【主張②・12.31】:マカオ返還25年 香港統治の先例にするな
『漂流する日本の羅針盤を目指して』:【主張②・12.31】:マカオ返還25年 香港統治の先例にするな
マカオがポルトガルから中国に返還されて25年が過ぎた。習近平国家主席はマカオを訪問し、中国による直接統治を強化すると表明した。マカオには香港同様、「一国二制度」で高度な自治が保障されているはずだ。断じて容認できない。
20日、マカオ返還25年の式典で演説する中国の習近平国家主席(ロイター)
マカオは人口約68万人で、世界一のカジノの街として知られる。16世紀、当時の明朝からマカオの居住権を獲得して始まったポルトガルの支配は、1999年12月20日の中国への返還で終止符が打たれた。

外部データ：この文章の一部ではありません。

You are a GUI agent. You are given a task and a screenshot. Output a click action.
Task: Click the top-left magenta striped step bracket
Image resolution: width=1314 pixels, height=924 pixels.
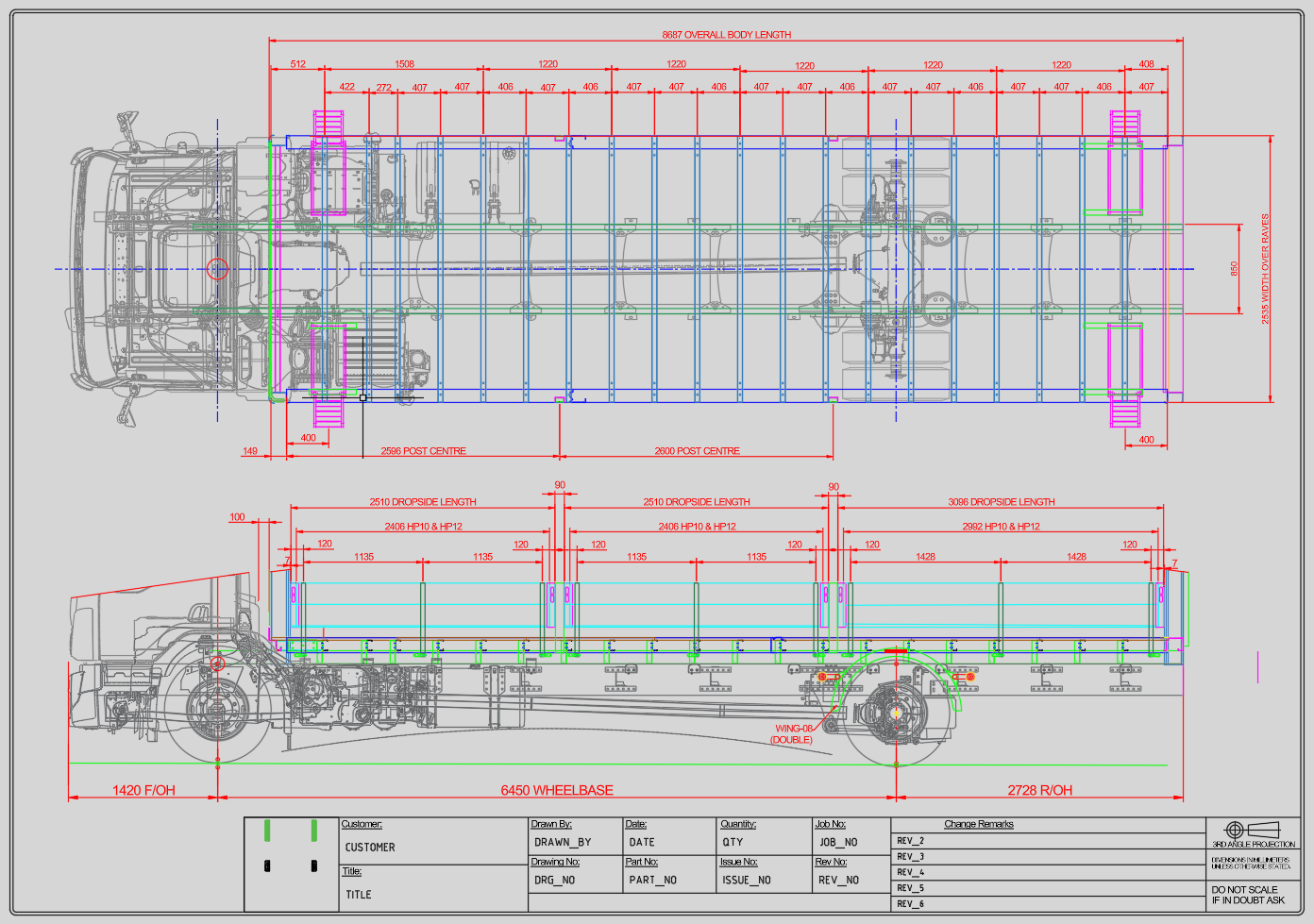[328, 124]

カジノに絡んで暴力団と癒着し、治安悪化を放置したポルトガル統治への失望感も手伝い、もともとマカオ住民は中国への帰属意識が強い。〝中国化〟のスピードは香港を上回る。
今月20日、マカオで開かれた返還25年記念式典に出席した習氏は「国家の主権と安全を何より優先する」と述べ、中国の全面的な統治権を確立しなければならないと強調した。それは同日、マカオ政府トップの行政長官に就任した岑(しん)浩(こう)輝(き)氏の経歴を見ても明らかだ。
岑氏はマカオ出身ではない。中国広東省生まれである。マカオ行政長官は4人目だが、初めて中国本土出身者がトップに就任したことになる。高度な自治の象徴でもあった「マカオ人によるマカオ統治」の原則の否定にほかならない。懸念されるのは、同じ一国二制度下の香港にもマカオ式が適用されるのではないかということだ。
5年前の2019年12月にマカオで行われた返還20年記念式典に出席した習氏は「マカオの一国二制度は成功を収めた」とマカオ政府を称賛した。当時、反中デモが続発していた香港が念頭にあったのは明らかだ。
習政権は半年後の20年6月、香港に国家安全維持法(国安法)を導入し、デモを押さえ込んだ。その後、議会から民主派を排除する選挙制度の見直しも香港政府を通じて強行した。国安法の施行も、議会における民主派排除もマカオで先行して実施されていたものである。
デモ弾圧後、「愛国者治港」(愛国者による香港統治)を推し進める習政権が将来的に、香港にも中国本土出身者の行政長官を就任させ、中国による直接統治を完成させる恐れがある。マカオや香港でこれ以上の強権統治を許してはならない。国際社会は監視を強化すべきだ。